Resident COVID-19 infection rates were significantly higher in single-site long-term care facilities with stand-alone buildings than in facilities with smaller, detached buildings, according to a new meta-analysis conducted by a group of researchers in Australia. 

Led by University of New South Wales Sydney Ph.D. student Mohana Kunasekaran, investigators examined 41 articles across 11 countries, which included data from more than 90,000 long-term care residents and 6,500 staff members in 757 facilities.

They found that the overall infection rate among residents was approximately 42%, whereas 21.7% of pooled staff became infected with the virus. Further analyses showed, however, stand-alone single-building facilities were responsible for twice the infection rates. Infections hit approximately 50% of residents in the stand-alones, compared with approximately 26% of residents in facilities with multiple, detached buildings, which allowed residents to remain more physically distant from one another.  

“The design of aged care facilities should have smaller-sized facilities with adequate space for social distancing,” the researchers concluded.

Full findings were published online Friday in Open Forum Infectious Diseases.

The study’s conclusions are similar to those found last year in the United States with regard to the Green House/small nursing home model.

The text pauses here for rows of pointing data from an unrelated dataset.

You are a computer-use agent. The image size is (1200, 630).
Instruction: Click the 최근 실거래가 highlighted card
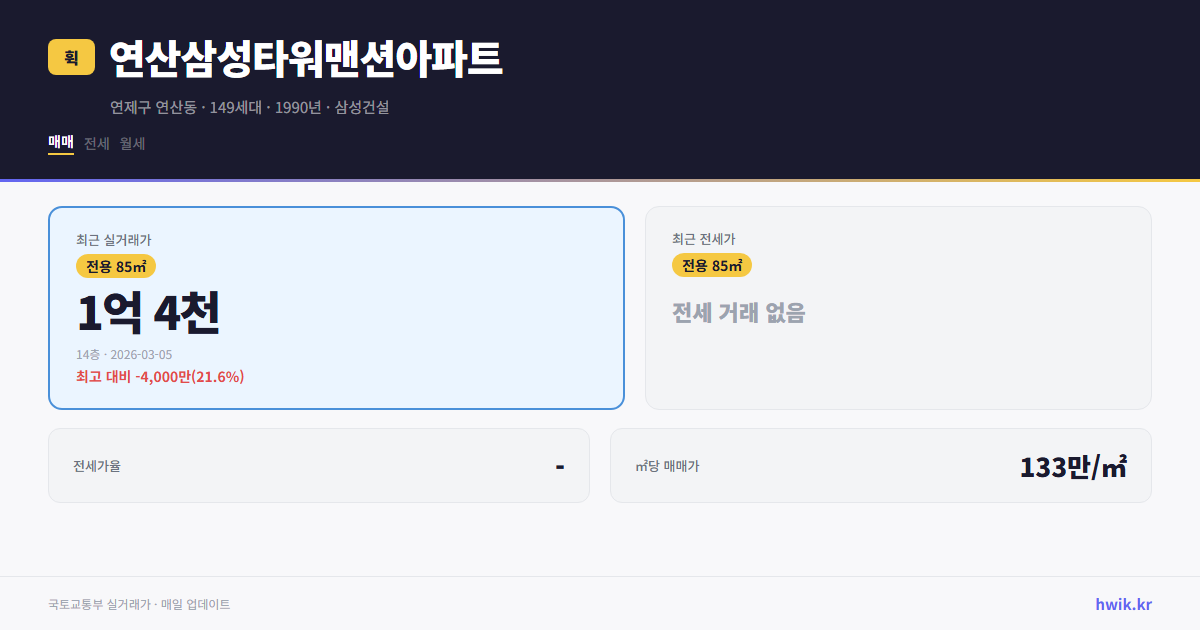(x=335, y=307)
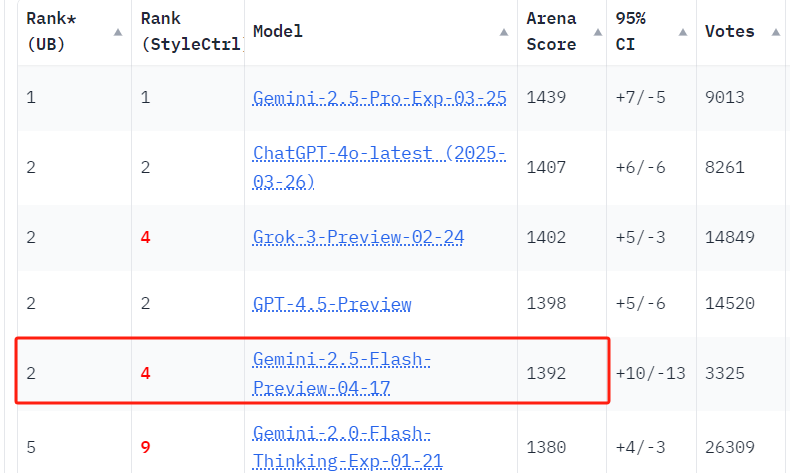Select the 26309 votes cell
790x473 pixels.
[730, 447]
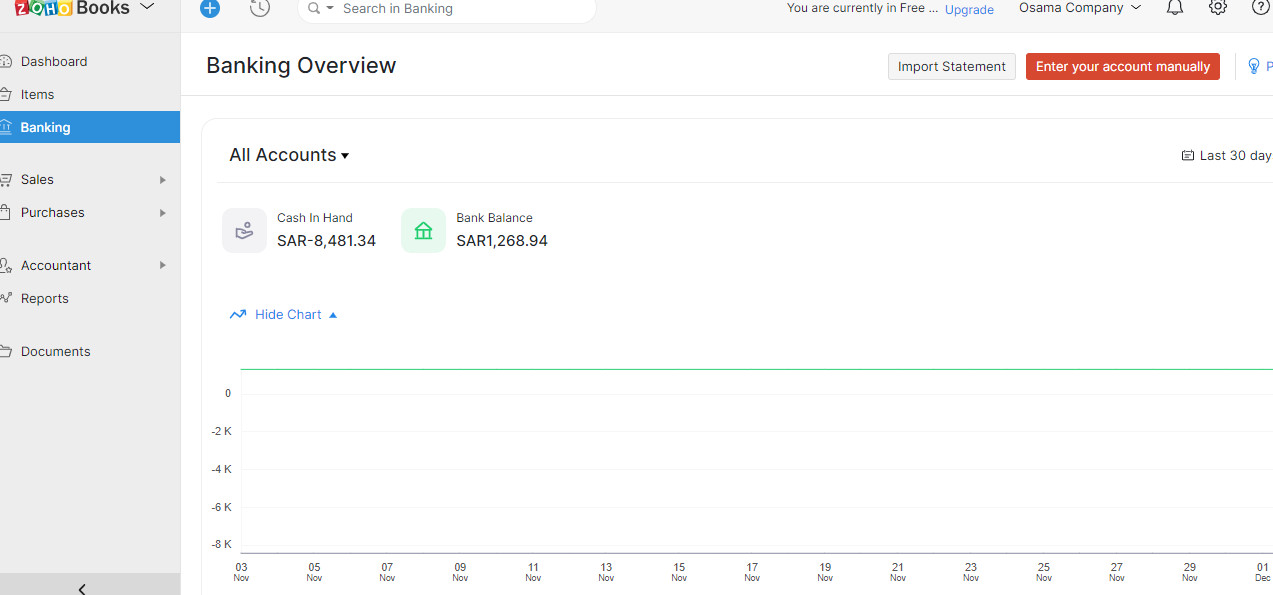
Task: Expand the Sales submenu arrow
Action: point(162,180)
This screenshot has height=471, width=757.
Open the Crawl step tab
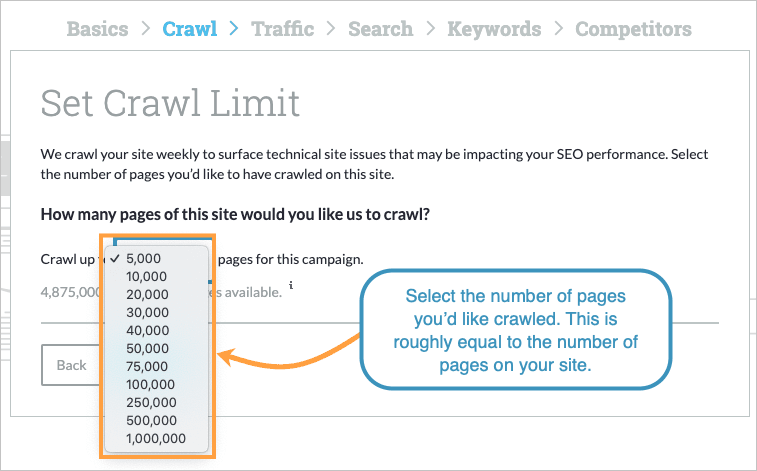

That study, limited to nursing homes, showed that facilities that incorporate the Green House/small nursing home model faced significantly lower rates of COVID-19 cases, admissions and mortality than traditional nursing homes. The small-home model had fewer COVID-19 cases when compared with both smaller traditional nursing homes (less than 50 beds), and with larger traditional settings (50 beds or more), the University of North Carolina at Chapel Hill researchers reported.